To do: The entries below must be repeated exactly. None may be skipped.

(Stored data entries)

____

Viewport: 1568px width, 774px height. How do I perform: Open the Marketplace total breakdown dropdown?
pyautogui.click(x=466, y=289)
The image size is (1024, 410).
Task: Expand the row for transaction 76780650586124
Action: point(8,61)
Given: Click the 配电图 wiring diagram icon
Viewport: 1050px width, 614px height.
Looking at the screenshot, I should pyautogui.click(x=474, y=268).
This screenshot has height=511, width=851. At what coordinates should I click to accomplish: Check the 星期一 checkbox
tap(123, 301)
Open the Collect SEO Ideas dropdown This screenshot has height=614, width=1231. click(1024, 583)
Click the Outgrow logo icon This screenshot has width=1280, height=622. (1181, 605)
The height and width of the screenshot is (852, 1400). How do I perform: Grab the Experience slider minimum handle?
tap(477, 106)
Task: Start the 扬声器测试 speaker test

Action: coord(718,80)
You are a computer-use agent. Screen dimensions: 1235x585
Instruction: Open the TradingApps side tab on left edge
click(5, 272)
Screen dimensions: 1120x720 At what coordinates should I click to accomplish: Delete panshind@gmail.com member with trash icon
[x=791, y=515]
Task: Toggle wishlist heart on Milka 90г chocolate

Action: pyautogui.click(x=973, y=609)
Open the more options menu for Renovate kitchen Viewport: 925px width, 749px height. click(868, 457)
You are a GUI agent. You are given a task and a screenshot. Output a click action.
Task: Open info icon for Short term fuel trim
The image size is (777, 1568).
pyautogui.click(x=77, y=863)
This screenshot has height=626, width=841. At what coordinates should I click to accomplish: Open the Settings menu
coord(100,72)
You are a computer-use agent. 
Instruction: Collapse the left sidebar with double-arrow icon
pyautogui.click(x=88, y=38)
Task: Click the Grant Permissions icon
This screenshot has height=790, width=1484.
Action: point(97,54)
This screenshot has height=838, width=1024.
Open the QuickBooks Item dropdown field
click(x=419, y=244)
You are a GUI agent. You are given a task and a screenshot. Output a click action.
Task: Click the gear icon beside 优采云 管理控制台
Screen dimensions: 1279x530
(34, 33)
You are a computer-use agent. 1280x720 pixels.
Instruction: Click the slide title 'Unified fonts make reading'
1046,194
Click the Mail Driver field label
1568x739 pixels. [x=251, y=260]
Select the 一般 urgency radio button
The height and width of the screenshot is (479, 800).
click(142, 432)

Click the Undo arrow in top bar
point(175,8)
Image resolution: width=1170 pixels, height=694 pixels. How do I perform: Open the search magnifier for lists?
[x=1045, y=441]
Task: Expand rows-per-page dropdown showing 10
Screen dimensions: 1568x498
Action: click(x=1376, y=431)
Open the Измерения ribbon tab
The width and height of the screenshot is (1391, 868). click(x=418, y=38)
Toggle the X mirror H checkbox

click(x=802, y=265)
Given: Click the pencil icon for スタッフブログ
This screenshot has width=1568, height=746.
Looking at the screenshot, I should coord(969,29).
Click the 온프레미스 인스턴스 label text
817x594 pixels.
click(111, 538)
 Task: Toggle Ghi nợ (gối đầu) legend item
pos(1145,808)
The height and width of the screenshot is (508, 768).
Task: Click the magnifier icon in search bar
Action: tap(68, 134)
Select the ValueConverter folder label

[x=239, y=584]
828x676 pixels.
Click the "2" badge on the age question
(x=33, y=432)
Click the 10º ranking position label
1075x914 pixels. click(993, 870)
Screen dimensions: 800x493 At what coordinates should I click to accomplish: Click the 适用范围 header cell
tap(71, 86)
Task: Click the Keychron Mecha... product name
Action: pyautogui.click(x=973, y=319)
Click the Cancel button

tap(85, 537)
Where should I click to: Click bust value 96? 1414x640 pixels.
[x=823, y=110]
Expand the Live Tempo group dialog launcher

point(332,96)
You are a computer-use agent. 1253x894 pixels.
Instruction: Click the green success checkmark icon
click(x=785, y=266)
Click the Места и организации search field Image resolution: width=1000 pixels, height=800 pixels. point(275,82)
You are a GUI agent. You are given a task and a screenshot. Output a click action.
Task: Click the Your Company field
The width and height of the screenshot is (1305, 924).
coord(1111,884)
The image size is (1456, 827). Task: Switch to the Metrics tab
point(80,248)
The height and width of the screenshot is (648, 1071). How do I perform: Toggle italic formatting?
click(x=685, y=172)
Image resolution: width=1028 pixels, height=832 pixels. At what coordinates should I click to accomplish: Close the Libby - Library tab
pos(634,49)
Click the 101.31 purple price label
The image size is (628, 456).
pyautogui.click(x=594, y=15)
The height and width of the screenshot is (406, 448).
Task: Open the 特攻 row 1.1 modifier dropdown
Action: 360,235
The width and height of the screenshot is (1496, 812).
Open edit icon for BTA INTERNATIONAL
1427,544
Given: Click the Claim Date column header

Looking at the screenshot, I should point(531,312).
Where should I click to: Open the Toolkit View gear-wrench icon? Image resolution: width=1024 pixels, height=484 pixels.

____

Expected answer:
Viewport: 1568px width, 774px height. How do I perform: Open the Marketplace total breakdown dropdown?
pyautogui.click(x=466, y=289)
The image size is (1024, 410).
Task: Expand the row for transaction 76780650586124
Action: point(8,61)
Given: Click the 配电图 wiring diagram icon
Viewport: 1050px width, 614px height.
Looking at the screenshot, I should pyautogui.click(x=474, y=268).
This screenshot has height=511, width=851. At what coordinates should I click to accomplish: Check the 星期一 checkbox
tap(123, 301)
Open the Collect SEO Ideas dropdown This screenshot has height=614, width=1231. click(1024, 583)
Click the Outgrow logo icon This screenshot has width=1280, height=622. (1181, 605)
The height and width of the screenshot is (852, 1400). How do I perform: Grab the Experience slider minimum handle?
tap(477, 106)
Task: Start the 扬声器测试 speaker test

Action: coord(718,80)
You are a computer-use agent. Screen dimensions: 1235x585
Instruction: Open the TradingApps side tab on left edge
click(5, 272)
Screen dimensions: 1120x720 At what coordinates should I click to accomplish: Delete panshind@gmail.com member with trash icon
[x=791, y=515]
Task: Toggle wishlist heart on Milka 90г chocolate

Action: pyautogui.click(x=973, y=609)
Open the more options menu for Renovate kitchen Viewport: 925px width, 749px height. click(868, 457)
You are a GUI agent. You are given a task and a screenshot. Output a click action.
Task: Open info icon for Short term fuel trim
The image size is (777, 1568).
pyautogui.click(x=77, y=863)
This screenshot has height=626, width=841. At what coordinates should I click to accomplish: Open the Settings menu
coord(100,72)
You are a computer-use agent. 
Instruction: Collapse the left sidebar with double-arrow icon
pyautogui.click(x=88, y=38)
Task: Click the Grant Permissions icon
This screenshot has height=790, width=1484.
Action: point(97,54)
This screenshot has height=838, width=1024.
Open the QuickBooks Item dropdown field
click(x=419, y=244)
You are a GUI agent. You are given a task and a screenshot. Output a click action.
Task: Click the gear icon beside 优采云 管理控制台
Screen dimensions: 1279x530
(34, 33)
You are a computer-use agent. 1280x720 pixels.
Instruction: Click the slide title 'Unified fonts make reading'
1046,194
Click the Mail Driver field label
1568x739 pixels. [x=251, y=260]
Select the 一般 urgency radio button
The height and width of the screenshot is (479, 800).
click(142, 432)

Click the Undo arrow in top bar
point(175,8)
Image resolution: width=1170 pixels, height=694 pixels. How do I perform: Open the search magnifier for lists?
[x=1045, y=441]
Task: Expand rows-per-page dropdown showing 10
Screen dimensions: 1568x498
Action: click(x=1376, y=431)
Open the Измерения ribbon tab
The width and height of the screenshot is (1391, 868). click(x=418, y=38)
Toggle the X mirror H checkbox

click(x=802, y=265)
Given: Click the pencil icon for スタッフブログ
This screenshot has width=1568, height=746.
Looking at the screenshot, I should coord(969,29).
Click the 온프레미스 인스턴스 label text
817x594 pixels.
click(111, 538)
 Task: Toggle Ghi nợ (gối đầu) legend item
pos(1145,808)
The height and width of the screenshot is (508, 768).
Task: Click the magnifier icon in search bar
Action: tap(68, 134)
Select the ValueConverter folder label

[x=239, y=584]
828x676 pixels.
Click the "2" badge on the age question
(x=33, y=432)
Click the 10º ranking position label
1075x914 pixels. click(993, 870)
Screen dimensions: 800x493 At what coordinates should I click to accomplish: Click the 适用范围 header cell
tap(71, 86)
Task: Click the Keychron Mecha... product name
Action: pyautogui.click(x=973, y=319)
Click the Cancel button

tap(85, 537)
Where should I click to: Click bust value 96? 1414x640 pixels.
[x=823, y=110]
Expand the Live Tempo group dialog launcher

point(332,96)
You are a computer-use agent. 1253x894 pixels.
Instruction: Click the green success checkmark icon
click(x=785, y=266)
Click the Места и организации search field Image resolution: width=1000 pixels, height=800 pixels. point(275,82)
You are a GUI agent. You are given a task and a screenshot. Output a click action.
Task: Click the Your Company field
The width and height of the screenshot is (1305, 924).
coord(1111,884)
The image size is (1456, 827). Task: Switch to the Metrics tab
point(80,248)
The height and width of the screenshot is (648, 1071). How do I perform: Toggle italic formatting?
click(x=685, y=172)
Image resolution: width=1028 pixels, height=832 pixels. At what coordinates should I click to accomplish: Close the Libby - Library tab
pos(634,49)
Click the 101.31 purple price label
The image size is (628, 456).
pyautogui.click(x=594, y=15)
The height and width of the screenshot is (406, 448).
Task: Open the 特攻 row 1.1 modifier dropdown
Action: 360,235
The width and height of the screenshot is (1496, 812).
Open edit icon for BTA INTERNATIONAL
1427,544
Given: Click the Claim Date column header

Looking at the screenshot, I should point(531,312).
Where should I click to: Open the Toolkit View gear-wrench icon? Image resolution: width=1024 pixels, height=484 pixels.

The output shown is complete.